Text shown |
———
Mediterranean diet, a potential new way to reduce blood cholesterol and improve gut health

Mediterranean diet, a potential new way to reduce blood cholesterol and improve gut health

march 2, 2020

The role of diet in influencing the gut microbiome composition is widely recognized along with the outstanding effects of gut microbial activities on human health. The Mediterranean diet (MD) is recognized by UNESCO as an intangible cultural heritage. It is a nutritionally recommended dietary pattern characterized by high-level intake of fruit, vegetables, legumes, nuts, minimally processed cereals, moderately high consumption of fish, low intake of saturated fat, meat and dairy products, regular but moderate consumption of red wine and extra virgin olive oil as the main fat. MD can be beneficial for both prevention and treatment of several diseases such as obesity, type II diabetes, inflammatory diseases, colorectal cancer and cardiovascular diseases.
———
Provided material |
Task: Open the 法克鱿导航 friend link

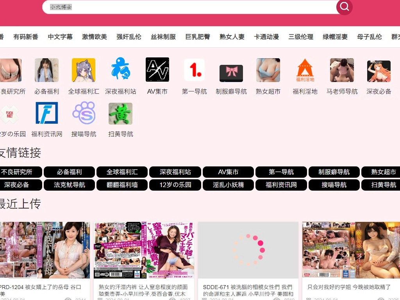Action: (69, 185)
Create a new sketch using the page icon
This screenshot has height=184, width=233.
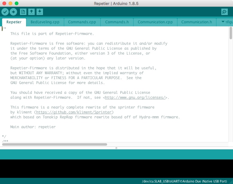pyautogui.click(x=23, y=12)
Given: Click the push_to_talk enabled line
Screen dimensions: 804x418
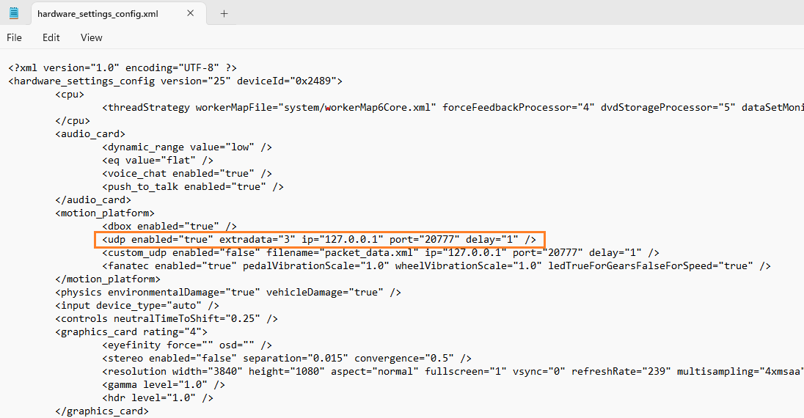Looking at the screenshot, I should (193, 187).
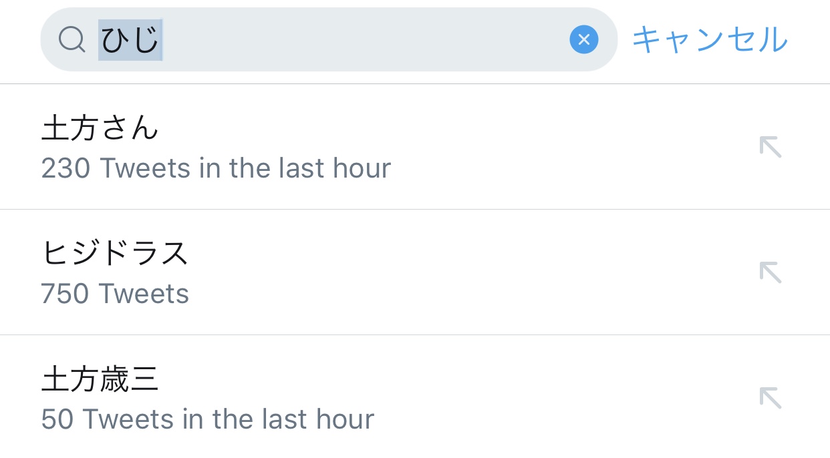Click the highlighted ひじ text in search field
830x458 pixels.
[x=130, y=40]
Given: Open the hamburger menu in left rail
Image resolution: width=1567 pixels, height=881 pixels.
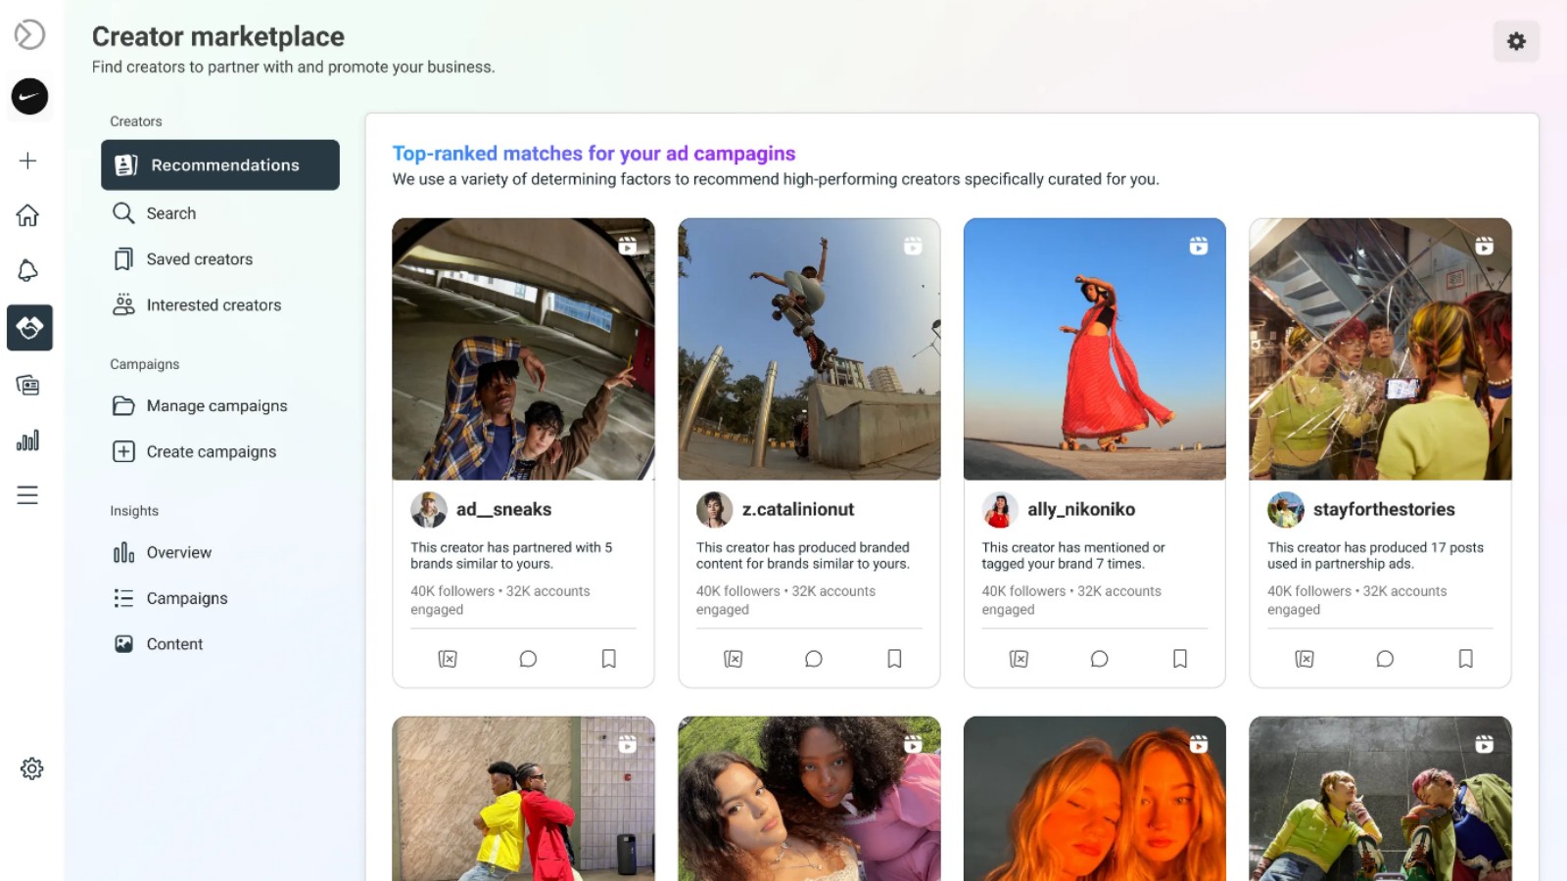Looking at the screenshot, I should click(x=28, y=495).
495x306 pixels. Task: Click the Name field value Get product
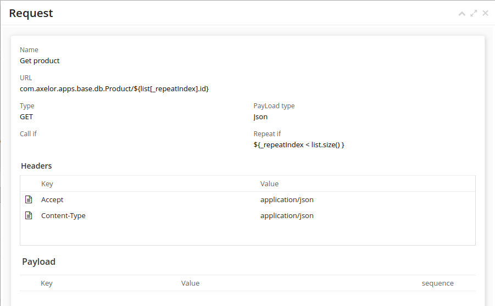40,61
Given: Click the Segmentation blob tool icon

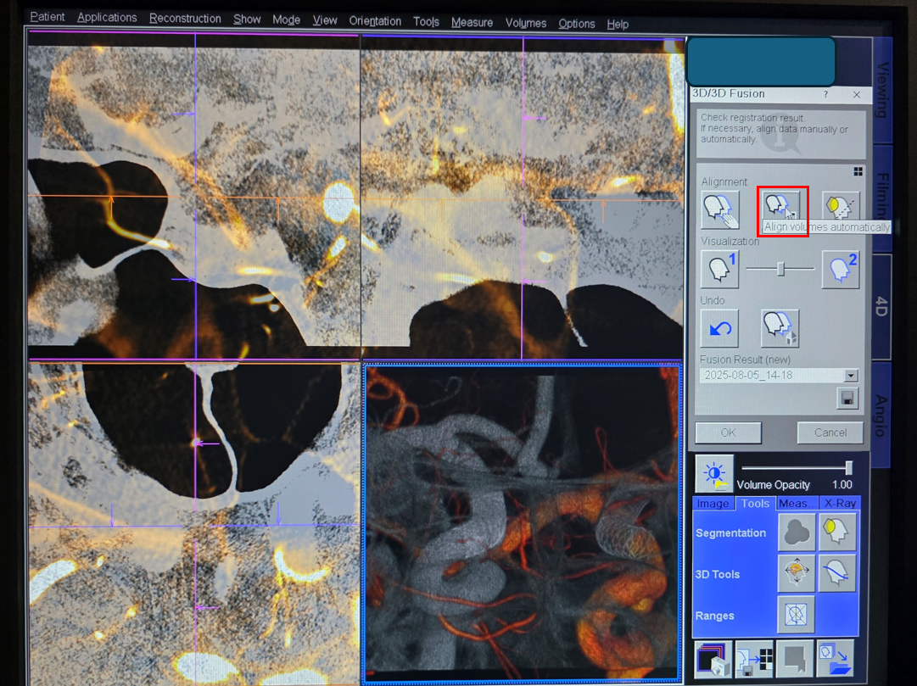Looking at the screenshot, I should coord(796,533).
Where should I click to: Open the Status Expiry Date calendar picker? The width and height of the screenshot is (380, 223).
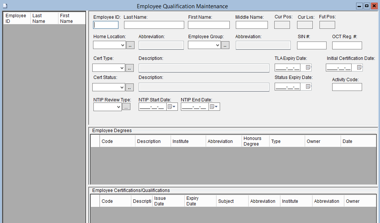click(308, 86)
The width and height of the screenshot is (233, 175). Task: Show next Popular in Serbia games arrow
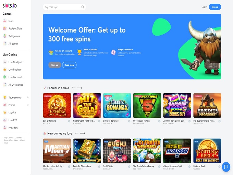click(79, 88)
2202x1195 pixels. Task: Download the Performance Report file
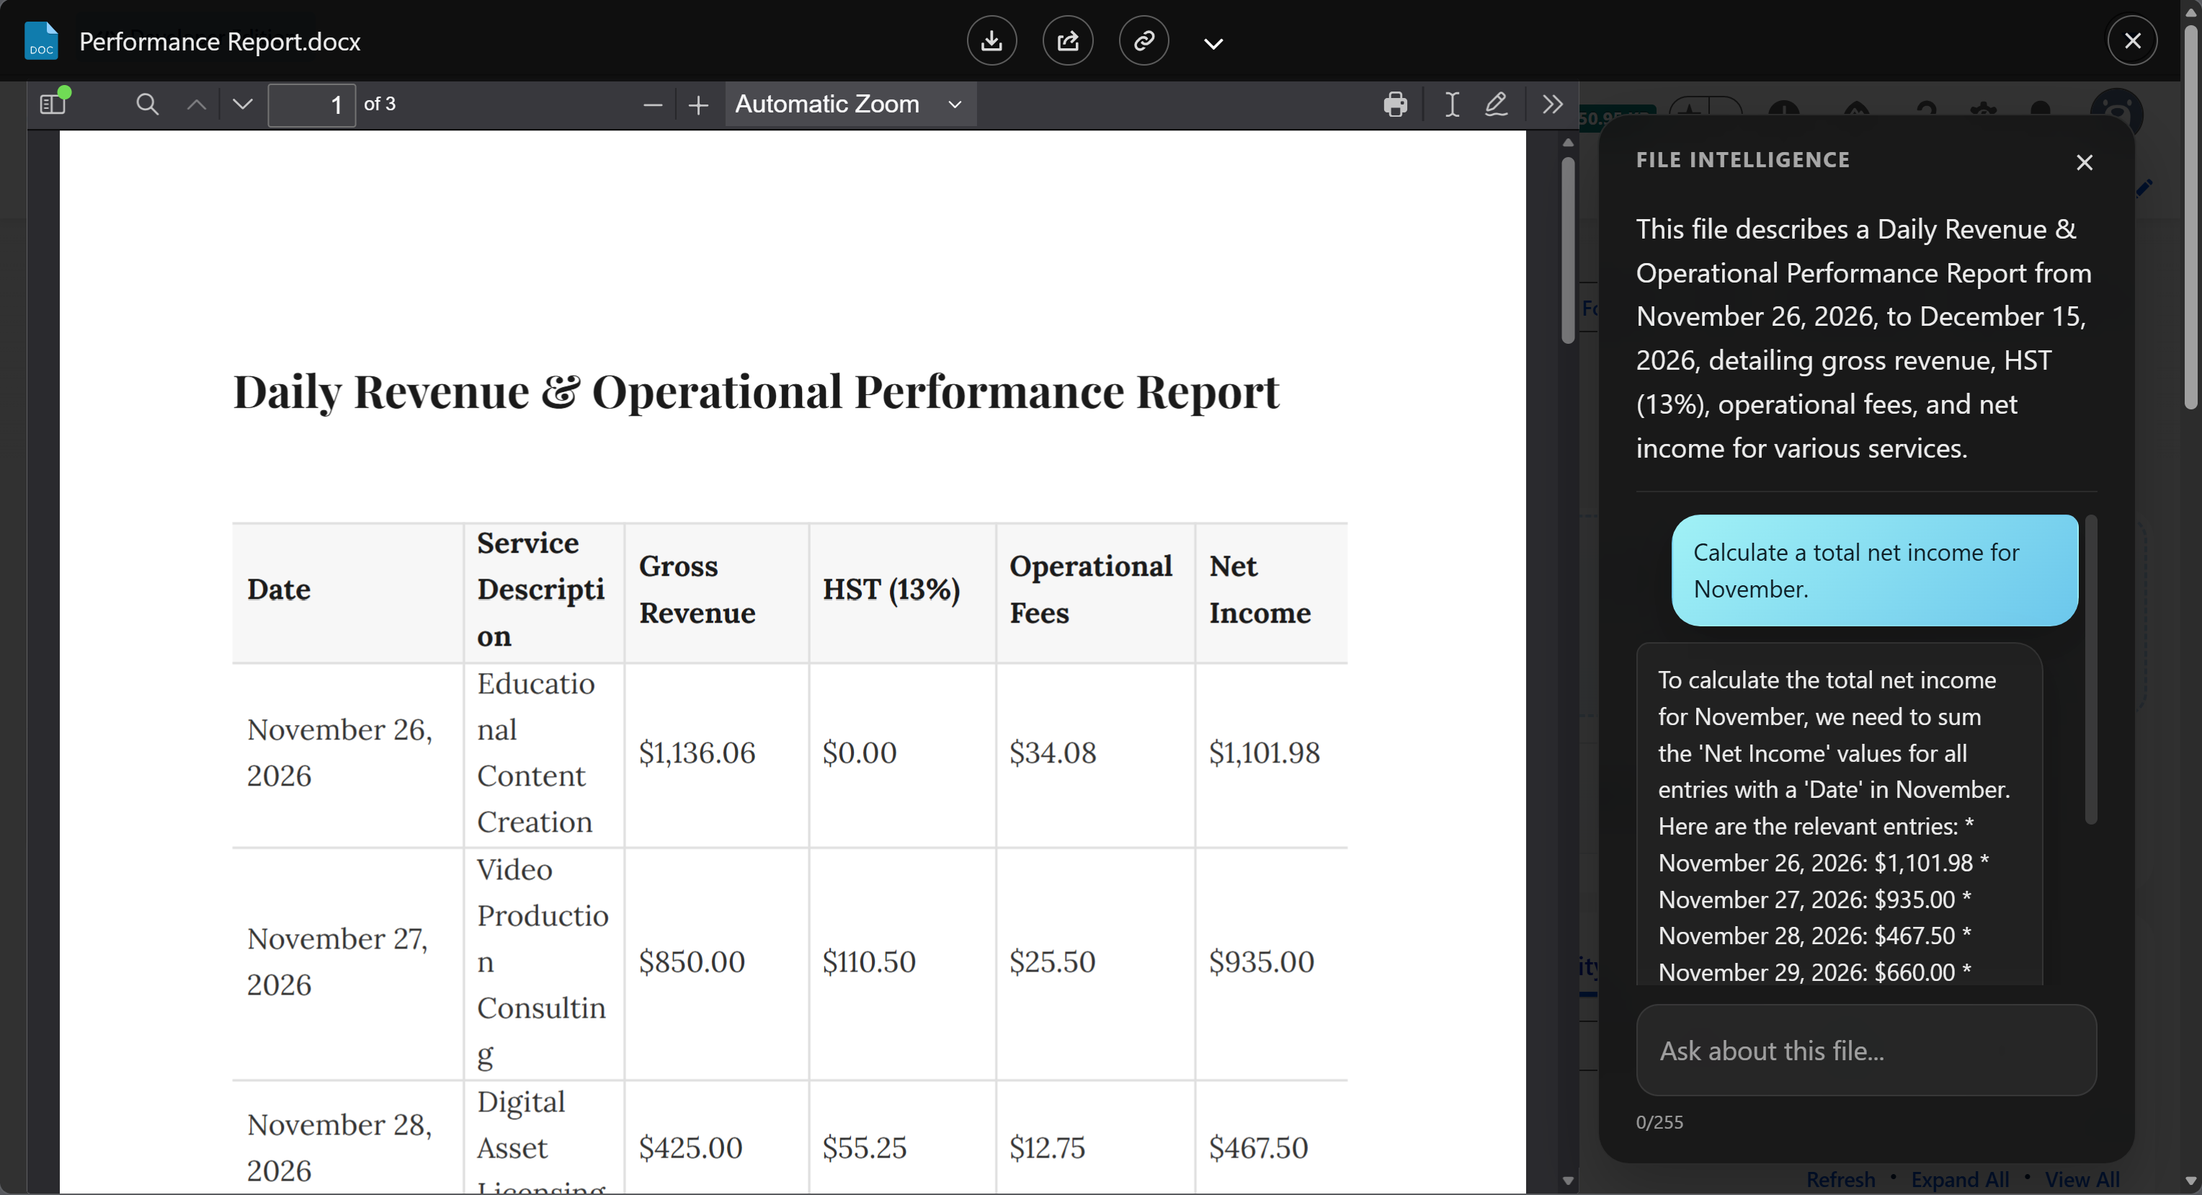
———
Problem details |
Rewrite the Mediterranean diet text starting at "The role of" and ending after "and cardiovascular diseases.", changing "red wine" to "white wine". Use only the Mediterranean diet text.

Solution below |
The role of diet in influencing the gut microbiome composition is widely recognized along with the outstanding effects of gut microbial activities on human health. The Mediterranean diet (MD) is recognized by UNESCO as an intangible cultural heritage. It is a nutritionally recommended dietary pattern characterized by high-level intake of fruit, vegetables, legumes, nuts, minimally processed cereals, moderately high consumption of fish, low intake of saturated fat, meat and dairy products, regular but moderate consumption of white wine and extra virgin olive oil as the main fat. MD can be beneficial for both prevention and treatment of several diseases such as obesity, type II diabetes, inflammatory diseases, colorectal cancer and cardiovascular diseases.